Una tarde lluviosa de octubre en una iglesia casi olvidada en la zona llamada Garfagnana, a mi mujer y a mí nos llamó la atención una crucifixión pintada a la témpera sobre madera de abedul y ácero que, aunque era evidente que correspondía al llamado Dugento (circa 1200 DC), era de tamaño casi natural y estaba colgada de una pared de modo que los pies del condenado estaban apenas un poco más altos que los nuestros.
Lo llamé a Mario quien de inmediato se entusiasmó como hacía tiempo no lo hacía. Me mandó a buscar al auto un manual voluminoso de nudos antiguos que siempre traíamos con nosotros, porque creía que esta imagen tenía uno que no figuraba en ese catálogo.
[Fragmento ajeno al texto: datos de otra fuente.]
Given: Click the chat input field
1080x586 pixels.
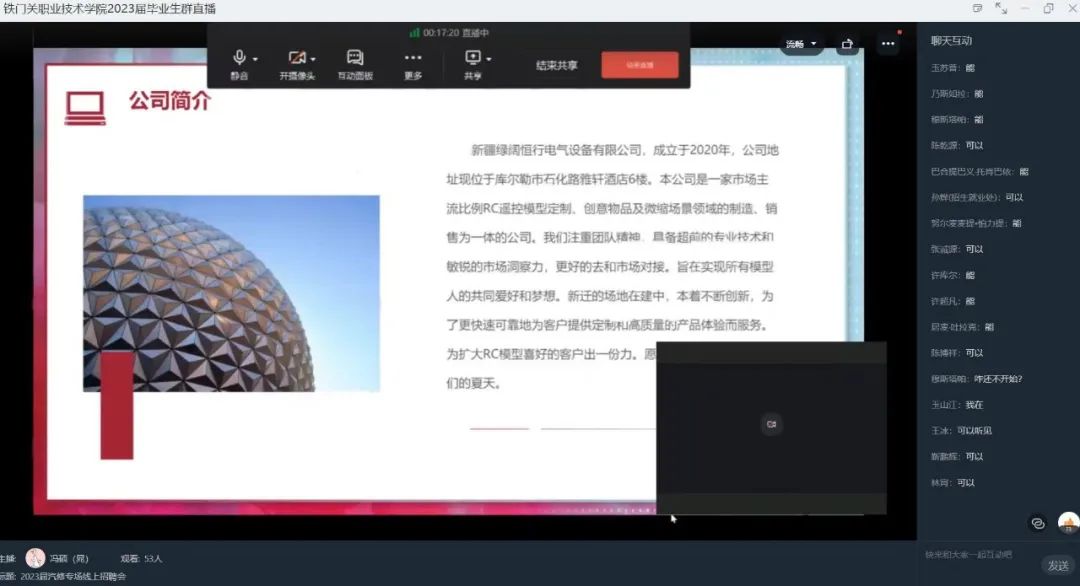Looking at the screenshot, I should point(975,554).
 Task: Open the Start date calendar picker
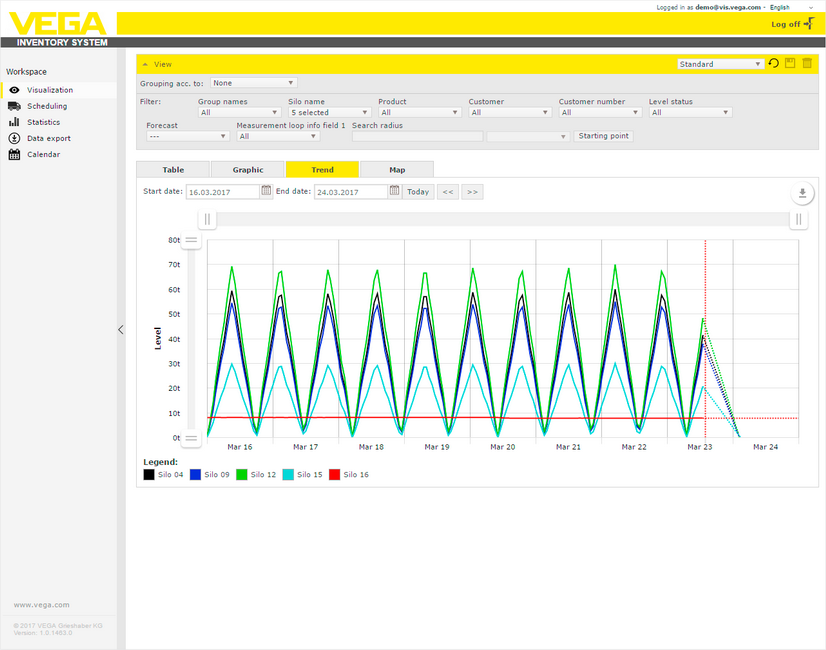[266, 191]
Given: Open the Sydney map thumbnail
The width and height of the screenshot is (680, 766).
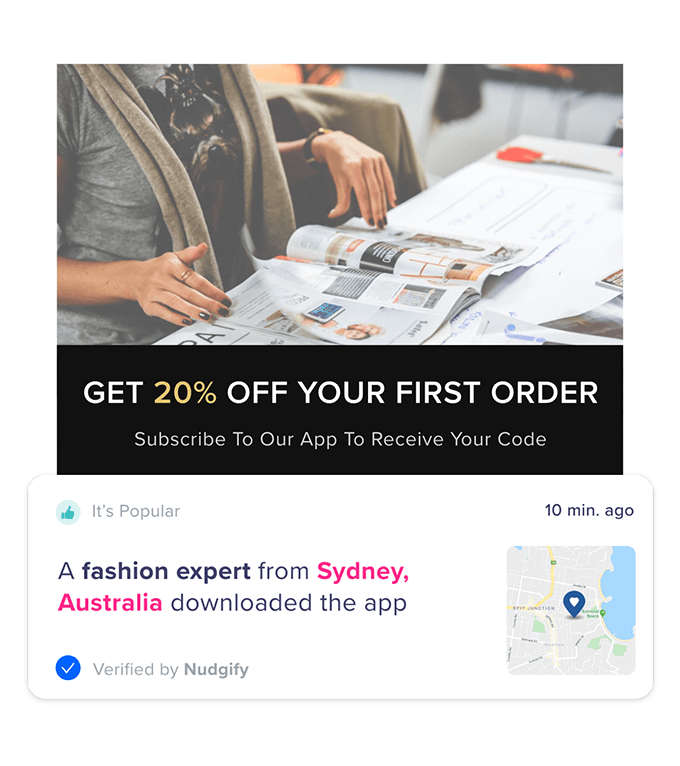Looking at the screenshot, I should [571, 610].
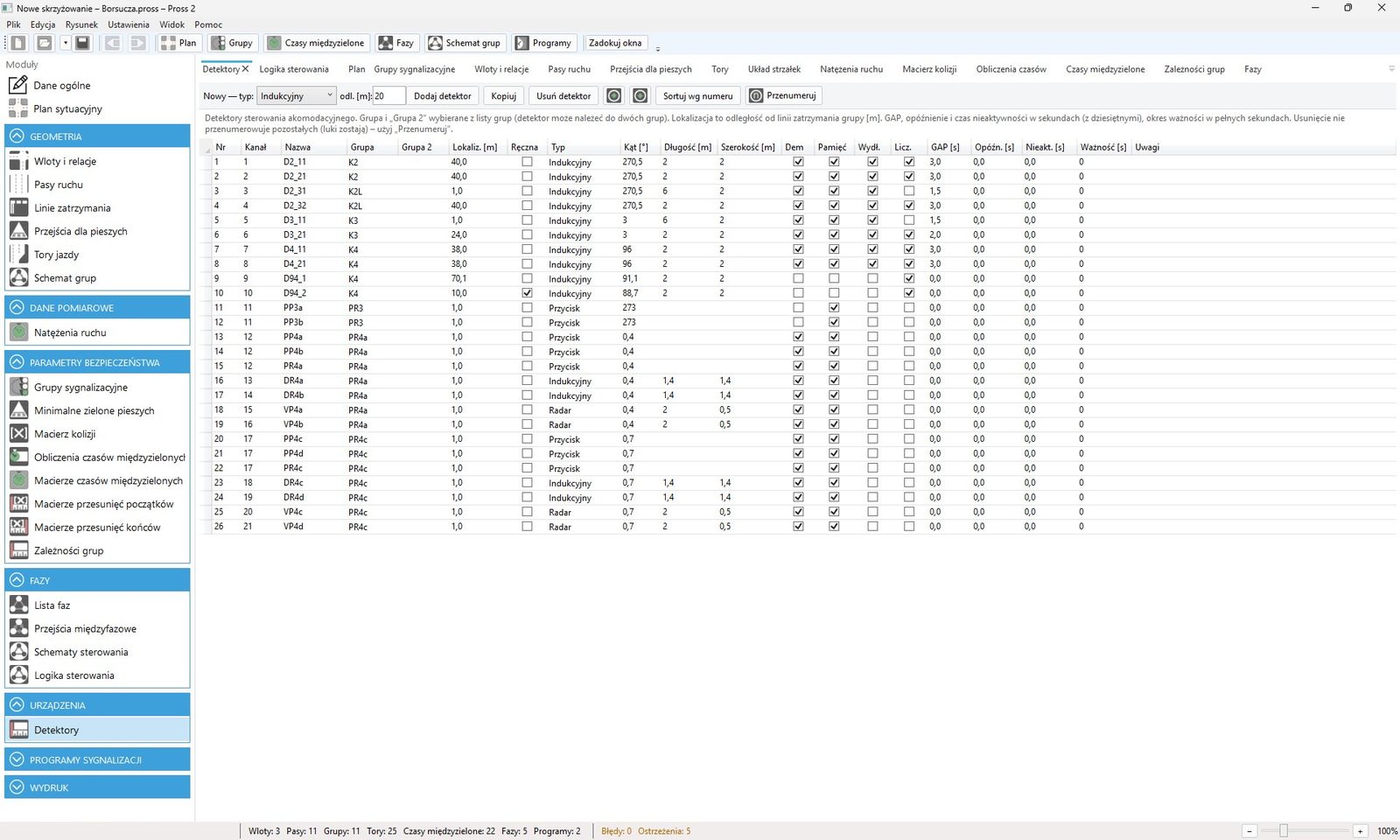
Task: Click the save disk icon in toolbar
Action: click(82, 43)
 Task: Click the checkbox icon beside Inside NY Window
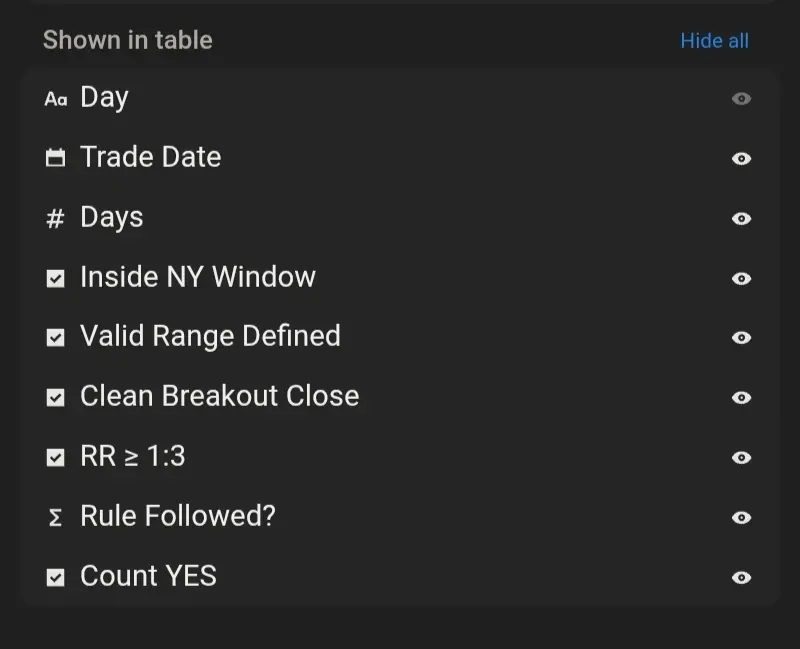(x=56, y=279)
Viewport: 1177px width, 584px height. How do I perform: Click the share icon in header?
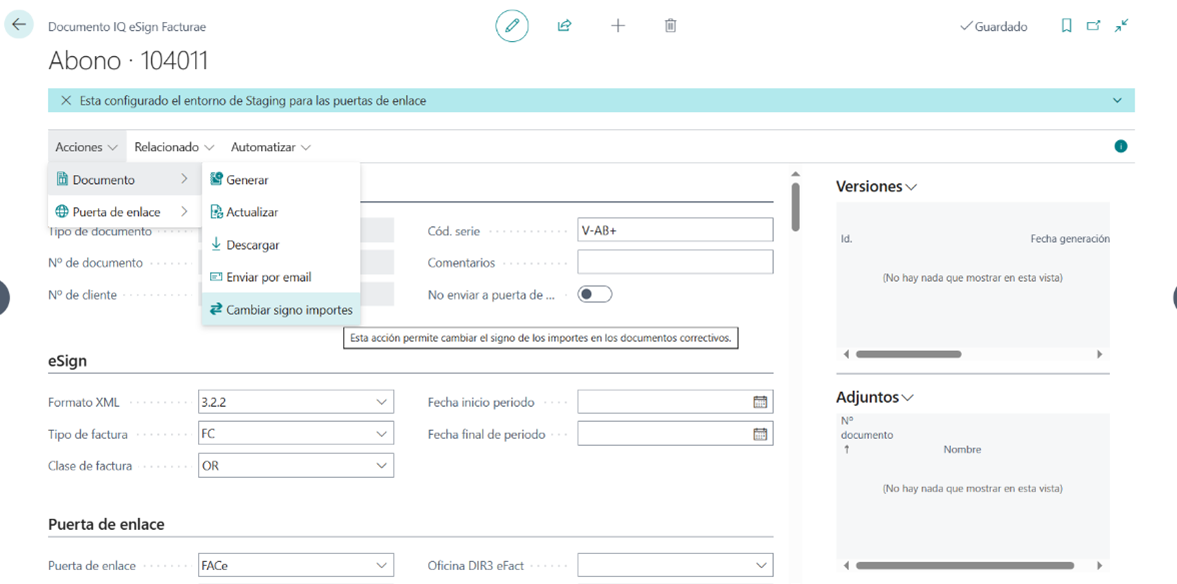pyautogui.click(x=565, y=26)
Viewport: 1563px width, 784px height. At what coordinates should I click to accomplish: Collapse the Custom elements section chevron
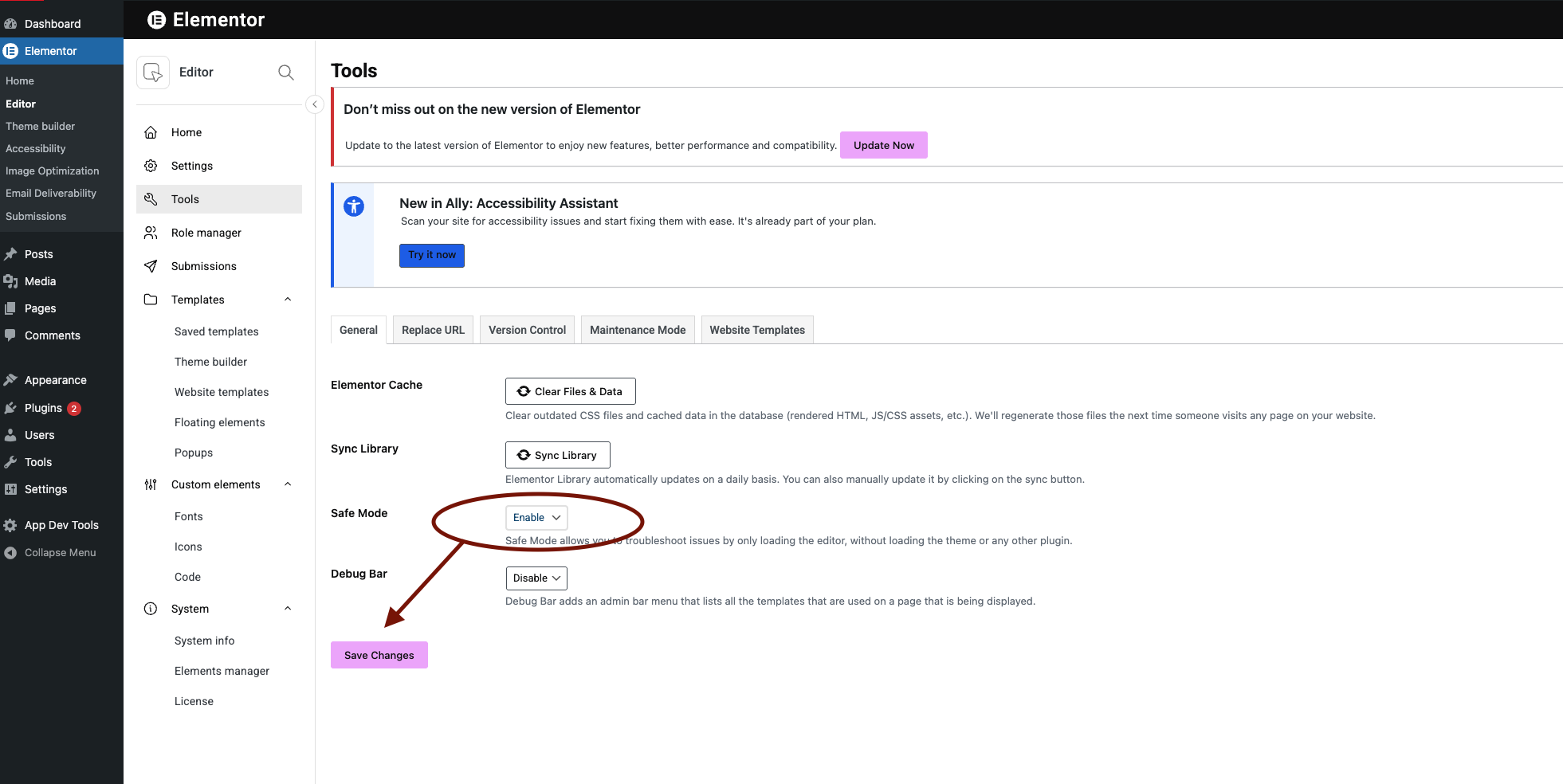[x=288, y=484]
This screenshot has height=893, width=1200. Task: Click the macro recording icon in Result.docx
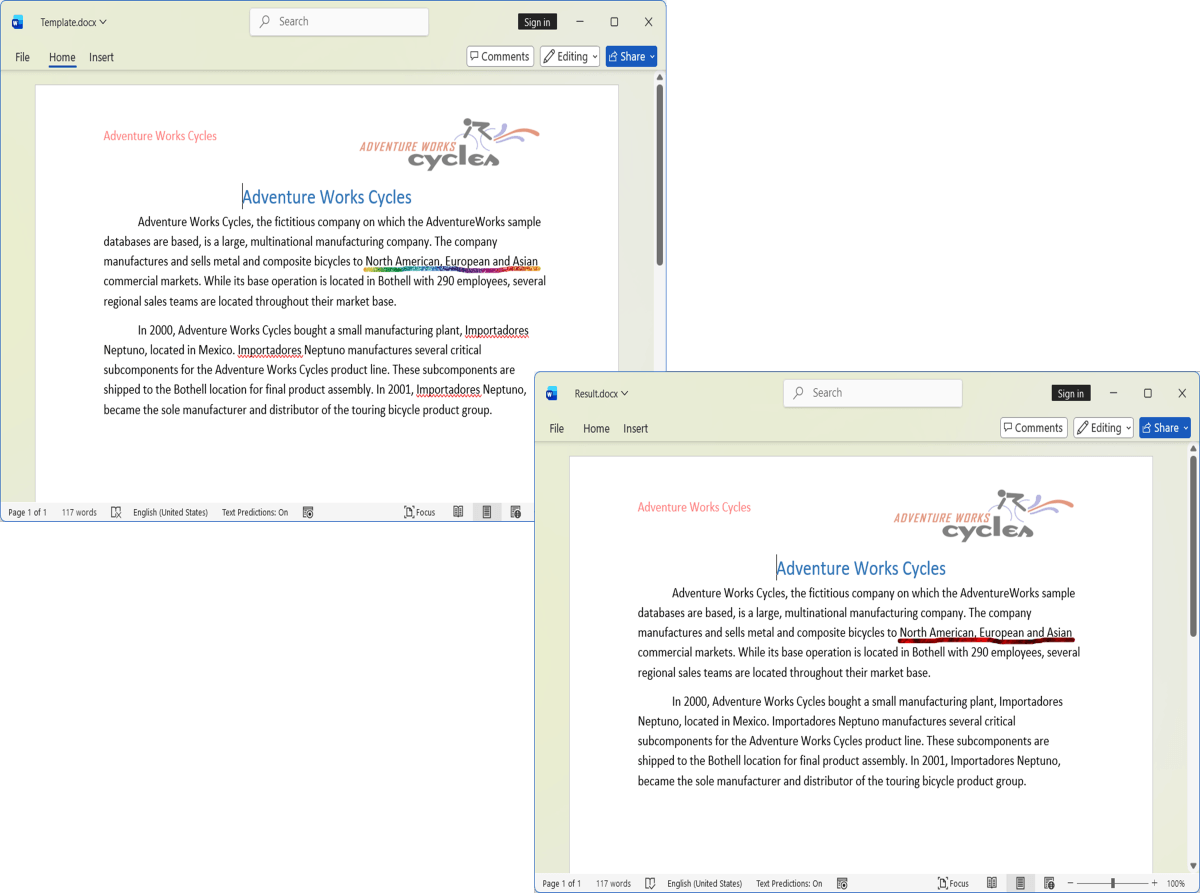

De primera intención, tuvo razón. Sin embargo, luego de mucho buscar, mi mujer y la suya encontraron algo que se parecía aunque en formato pequeño, tan pequeño que no era sencillo desanudar mentalmente. Nos pasamos todo lo que nos permitió el párroco delante del cuadro, así que, al anochecer buscamos alojamiento cerca, pero ninguno podía dormir, por alguna razón que no podíamos explicar. Mario estuvo toda la noche tras el nudo apenas esbozado en miniatura.
A las seis gritó que le parecía tener resuelto el asunto. Estuvimos, claro, antes que el párroco, esperando que éste abriera la iglesia, bajo la lluviecita fina que en esa zona quiere anunciar una buena semana posterior.
El hombre estaba muy nervioso cuando nos abrió. Pensó que veníamos a robarle la imagen, de modo que pidió estar ahí cuando comenzáramos el estudio sobre el nudo plano en la imagen tan realista.
Ínterin, la lluvia aumentó, de modo que en la pequeña iglesia era difícil hablar y ser escuchado. Mi mujer, Magdalena, y María estaban pálidas, por la noche mal dormida, Mario estaba macilento y yo parecía, seguramente, una mala versión de algún actor de obras de terror, el joven párroco debe haber pensado que éramos vampiros y sudaba aún con ese frío.
Llegamos a la imagen, la iluminamos con todo lo que tuvimos a nuestro alcance. Mario notó que bajo esa luz, el nudo brillaba como si estuviera recubierto de madreperla. Se extasió con la visión y, antes de que el asustado párroco pudiera hacer nada, sus manos fueron directo al nudo y con una maestría inusitada, empezó a desatar una por una las hebras del nudo plano que parecían trenzadas por una mano bastante diabólica. Mi mujer se desvaneció unos segundos, el aire se suspendió. Paró la lluvia y la luz de alguna vela se hizo más intensa. Todos contuvimos la respiración menos Mario que continuaba la operación mientras sus dedos parecían recubrirse de placas de madreperla. De pronto, el nudo se comenzó a soltar. Fue justo cuando pareció abrirse una puerta que nadie conocía. El crucificado comenzó a respirar con una profunda inspiración que nos hizo parar los pelos a todos brevemente.
Cuando el cinto cayó a sus pies, el crucificado se liberó de todo. Mario se retiró del cuadro estupefacto, como todos. Literalmente no pudo volar ni una mosca. Ahí estaba. Nadie sabía qué hacer ni qué decir. El primero en hablar fue el del cuadro:
—¡Gracias, flaco! —dijo.
Y se fue como quien goza enormemente con cada paso dado. Nunca más se lo volvió a ver. Nunca más volvimos a salir a mirar nudos —concluyó Mariano su cuento, bajando la cabeza, cansado.